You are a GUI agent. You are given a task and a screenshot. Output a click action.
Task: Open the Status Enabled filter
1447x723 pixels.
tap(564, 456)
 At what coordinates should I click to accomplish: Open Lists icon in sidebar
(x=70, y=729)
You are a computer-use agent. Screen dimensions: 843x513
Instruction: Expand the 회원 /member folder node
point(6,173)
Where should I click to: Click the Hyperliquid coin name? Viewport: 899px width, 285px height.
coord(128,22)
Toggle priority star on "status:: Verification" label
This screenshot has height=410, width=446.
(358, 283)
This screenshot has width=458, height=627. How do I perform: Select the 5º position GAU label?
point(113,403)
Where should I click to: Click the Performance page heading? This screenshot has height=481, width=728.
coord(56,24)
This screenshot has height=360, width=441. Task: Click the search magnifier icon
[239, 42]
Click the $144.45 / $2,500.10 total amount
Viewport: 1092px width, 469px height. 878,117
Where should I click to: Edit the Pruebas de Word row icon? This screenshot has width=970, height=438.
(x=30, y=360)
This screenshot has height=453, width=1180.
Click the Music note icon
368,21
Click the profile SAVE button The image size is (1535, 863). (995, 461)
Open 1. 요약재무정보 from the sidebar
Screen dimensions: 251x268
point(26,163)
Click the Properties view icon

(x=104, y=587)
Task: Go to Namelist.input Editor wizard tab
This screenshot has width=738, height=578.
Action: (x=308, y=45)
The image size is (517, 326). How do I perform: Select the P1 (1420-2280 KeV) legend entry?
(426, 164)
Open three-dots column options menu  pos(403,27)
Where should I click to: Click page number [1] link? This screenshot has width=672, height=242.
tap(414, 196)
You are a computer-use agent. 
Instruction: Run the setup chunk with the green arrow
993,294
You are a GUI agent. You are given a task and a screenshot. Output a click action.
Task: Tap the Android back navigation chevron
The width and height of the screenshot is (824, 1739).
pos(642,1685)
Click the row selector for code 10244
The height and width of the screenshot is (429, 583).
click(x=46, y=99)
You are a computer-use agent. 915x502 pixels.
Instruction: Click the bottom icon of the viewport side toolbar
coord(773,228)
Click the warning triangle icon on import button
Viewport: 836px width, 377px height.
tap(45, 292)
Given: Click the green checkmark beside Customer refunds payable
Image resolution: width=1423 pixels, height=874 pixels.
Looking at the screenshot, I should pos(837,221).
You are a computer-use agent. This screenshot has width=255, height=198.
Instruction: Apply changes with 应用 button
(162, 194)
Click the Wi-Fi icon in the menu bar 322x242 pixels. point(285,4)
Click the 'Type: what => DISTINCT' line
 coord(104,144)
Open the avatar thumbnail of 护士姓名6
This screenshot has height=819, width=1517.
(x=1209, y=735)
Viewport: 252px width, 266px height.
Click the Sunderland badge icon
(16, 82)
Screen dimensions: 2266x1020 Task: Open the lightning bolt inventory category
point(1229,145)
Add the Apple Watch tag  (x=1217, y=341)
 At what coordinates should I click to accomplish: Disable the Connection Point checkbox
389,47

§ §

Aim:
Present every line of the records above as a Markdown table with the columns Row and Record line, omitting blank lines.

Exercise output:
| Row | Record line |
|---|---|
| 1 | You are a GUI agent. You are given a task and a screenshot. Output a click action. |
| 2 | Task: Open the Status Enabled filter |
| 3 | 1447x723 pixels. |
| 4 | tap(564, 456) |
| 5 |  At what coordinates should I click to accomplish: Open Lists icon in sidebar |
| 6 | (x=70, y=729) |
| 7 | You are a computer-use agent. Screen dimensions: 843x513 |
| 8 | Instruction: Expand the 회원 /member folder node |
| 9 | point(6,173) |
| 10 | Where should I click to: Click the Hyperliquid coin name? Viewport: 899px width, 285px height. |
| 11 | coord(128,22) |
| 12 | Toggle priority star on "status:: Verification" label |
| 13 | This screenshot has height=410, width=446. |
| 14 | (358, 283) |
| 15 | This screenshot has width=458, height=627. How do I perform: Select the 5º position GAU label? |
| 16 | point(113,403) |
| 17 | Where should I click to: Click the Performance page heading? This screenshot has height=481, width=728. |
| 18 | coord(56,24) |
| 19 | This screenshot has height=360, width=441. Task: Click the search magnifier icon |
| 20 | [239, 42] |
| 21 | Click the $144.45 / $2,500.10 total amount |
| 22 | Viewport: 1092px width, 469px height. 878,117 |
| 23 | Where should I click to: Edit the Pruebas de Word row icon? This screenshot has width=970, height=438. |
| 24 | (x=30, y=360) |
| 25 | This screenshot has height=453, width=1180. |
| 26 | Click the Music note icon |
| 27 | 368,21 |
| 28 | Click the profile SAVE button The image size is (1535, 863). (995, 461) |
| 29 | Open 1. 요약재무정보 from the sidebar |
| 30 | Screen dimensions: 251x268 |
| 31 | point(26,163) |
| 32 | Click the Properties view icon |
| 33 | (x=104, y=587) |
| 34 | Task: Go to Namelist.input Editor wizard tab |
| 35 | This screenshot has width=738, height=578. |
| 36 | Action: (x=308, y=45) |
| 37 | The image size is (517, 326). How do I perform: Select the P1 (1420-2280 KeV) legend entry? |
| 38 | (426, 164) |
| 39 | Open three-dots column options menu  pos(403,27) |
| 40 | Where should I click to: Click page number [1] link? This screenshot has width=672, height=242. |
| 41 | tap(414, 196) |
| 42 | You are a computer-use agent.  |
| 43 | Instruction: Run the setup chunk with the green arrow |
| 44 | 993,294 |
| 45 | You are a GUI agent. You are given a task and a screenshot. Output a click action. |
| 46 | Task: Tap the Android back navigation chevron |
| 47 | The width and height of the screenshot is (824, 1739). |
| 48 | pos(642,1685) |
| 49 | Click the row selector for code 10244 |
| 50 | The height and width of the screenshot is (429, 583). |
| 51 | click(x=46, y=99) |
| 52 | You are a computer-use agent. 915x502 pixels. |
| 53 | Instruction: Click the bottom icon of the viewport side toolbar |
| 54 | coord(773,228) |
| 55 | Click the warning triangle icon on import button |
| 56 | Viewport: 836px width, 377px height. |
| 57 | tap(45, 292) |
| 58 | Given: Click the green checkmark beside Customer refunds payable |
| 59 | Image resolution: width=1423 pixels, height=874 pixels. |
| 60 | Looking at the screenshot, I should pos(837,221). |
| 61 | You are a computer-use agent. This screenshot has width=255, height=198. |
| 62 | Instruction: Apply changes with 应用 button |
| 63 | (162, 194) |
| 64 | Click the Wi-Fi icon in the menu bar 322x242 pixels. point(285,4) |
| 65 | Click the 'Type: what => DISTINCT' line |
| 66 |  coord(104,144) |
| 67 | Open the avatar thumbnail of 护士姓名6 |
| 68 | This screenshot has height=819, width=1517. |
| 69 | (x=1209, y=735) |
| 70 | Viewport: 252px width, 266px height. |
| 71 | Click the Sunderland badge icon |
| 72 | (16, 82) |
| 73 | Screen dimensions: 2266x1020 Task: Open the lightning bolt inventory category |
| 74 | point(1229,145) |
| 75 | Add the Apple Watch tag  (x=1217, y=341) |
| 76 |  At what coordinates should I click to accomplish: Disable the Connection Point checkbox |
| 77 | 389,47 |